Tried posting on the E53 forums but figured I should see if this group would be able to help.

I am trying to install a replacement MID unit or preferably an Android head unit but am having trouble getting sound.

This car is non nav / non dsp and has the HiFi standard system amp in the back turnk and is also set up for a CD changer/Phone :

S639 Preparation F Mobile Phone Cpl. USA/CDN
S645 BMW US Radio
S650 CD Drive
S661 Radio BMW Business (C43)
S676 HiFi Speaker System
S692 Preparation, BMW 6-CD Changer I-Bus

I bought this car and the original Multi Unit turned on but had no sound and the pixels were mostly dead. I took it out and replaced it with a AVIN Android Unit and assumed it would be plug and play as my unit did not have DSP / NAV. When I did install (just the 40 pin plug), the sound was working the first day (with a giant buzz on the rear driver side speaker) but it was working.

The next day, the system turned on but I had no sound or buzzing. I tried another android unit (Seicane) and same thing, no sound. I finally tried an OEM Multi Unit that I bought and tried plugging that in, but it won't even power on (same now with my old broken one).

I am assuming that my rear amp is fried but wanted to check with anyone here if that is likely the case. Is it my understanding that the rear amp powers the speakers and the android headunit that connects to the 40PIN is just connecting to the amp in the rear.

Also would love to get feedback on what my best options are:

1.) Replace OEM AMP 65128379376 - Easiest Method, but will this be enough to power an android unit? I am not too concerned about sound quality.

2.) Replace Aftermarket - Assuming this would be a much more complex method and would require a professional; however, is this worth the effort as I do see cheaper new Alpine Amps.


3.) Do they android units have a built in amp and is that why my sound was working for a day?

4.) What could the reason be why my oem Multi Units won't even turn on? Are they locked until I reset my batter?

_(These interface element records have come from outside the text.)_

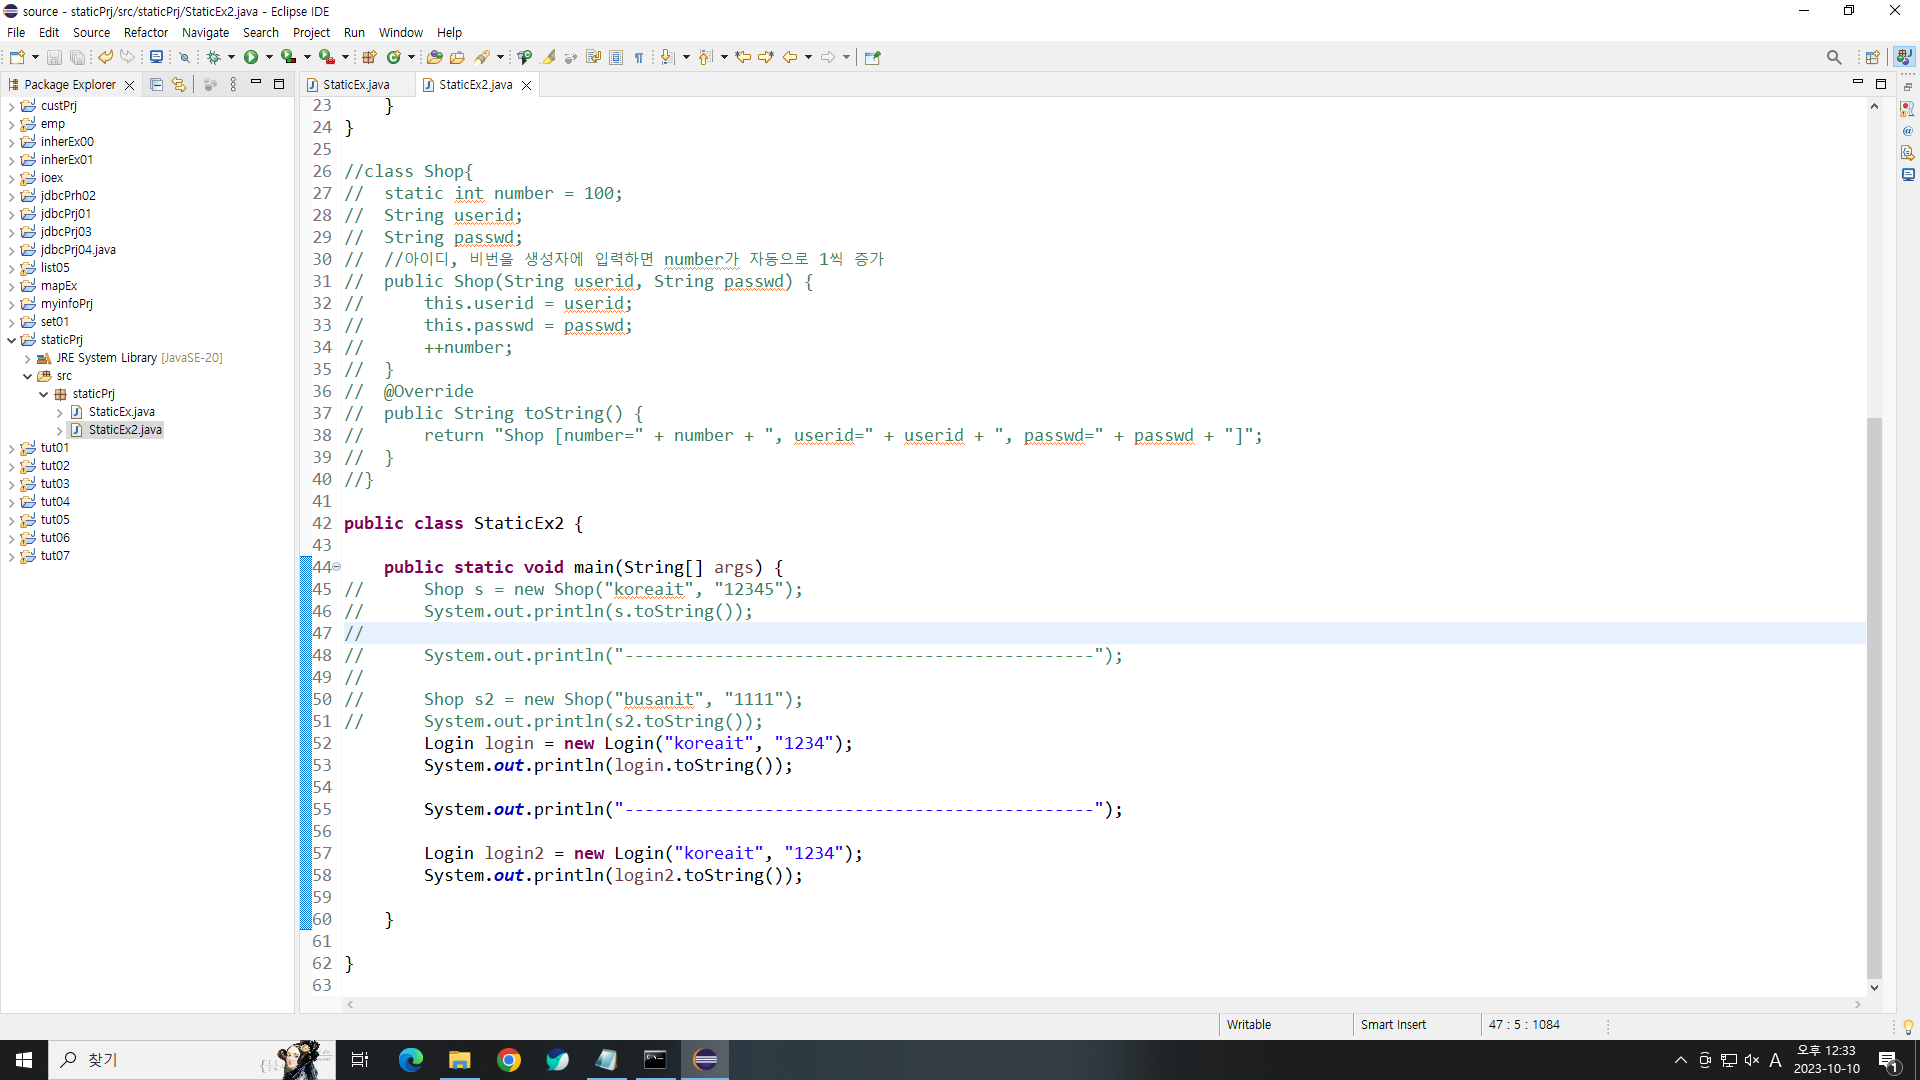Viewport: 1920px width, 1080px height.
Task: Switch to the StaticEx.java editor tab
Action: 356,85
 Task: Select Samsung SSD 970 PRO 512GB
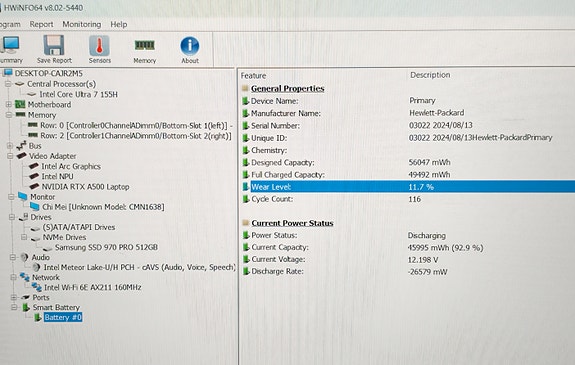(106, 247)
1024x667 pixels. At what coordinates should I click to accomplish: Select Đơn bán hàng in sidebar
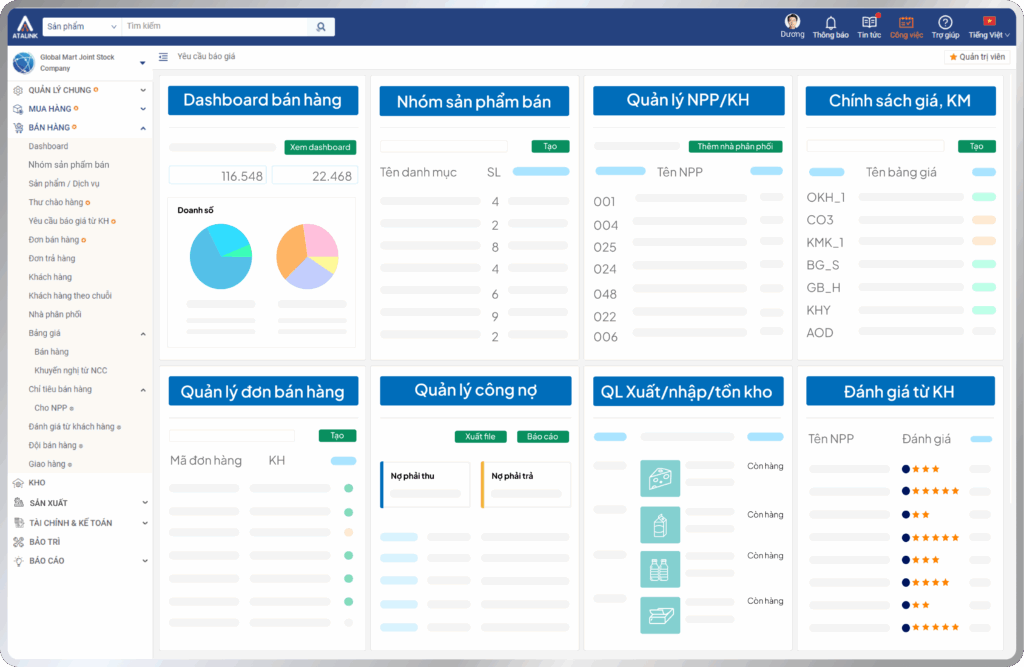tap(54, 240)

Notably looking for help from @crowz who I have been reading posts on.

Thanks all for the help.

Will


----------



## Annolago (Jan 17, 2018)

There is no amp in the Android units. On the other matters it is difficult to tell as it could be a lot of different issues. Any chance you have a code reader to see if your car would help us by maybe a code or two? Also forgive me for asking but have you checked the fuses related to your radio/amp?
The problem is it could be the amp or wiring or ground issue or vin lock - have no specific knowledge on your model so I am guessing. 
In any case a replacement amp for the standard system cannot cost a lot, so you could always just throw some money at it. 
Best of luck.


----------



## jokgga (Jun 2, 2003)

Replaced the amp but still no sound. All the fuses were tested to be ok (although one fuse in the back has a 7.5amp fuse when it should be a 5’ amp fuse.

The old amp did have corrosion and so does the amp connector. Is it possible that the amp connector is defective now? How can I tell and / or replace?

I did find that this was due to water going in the trunk area (clogged drain)..
Could this have done damage to another area? Taillight and all other non stereo electrical work fine. 
What else could be the issue? This silent car is such a drag!!


----------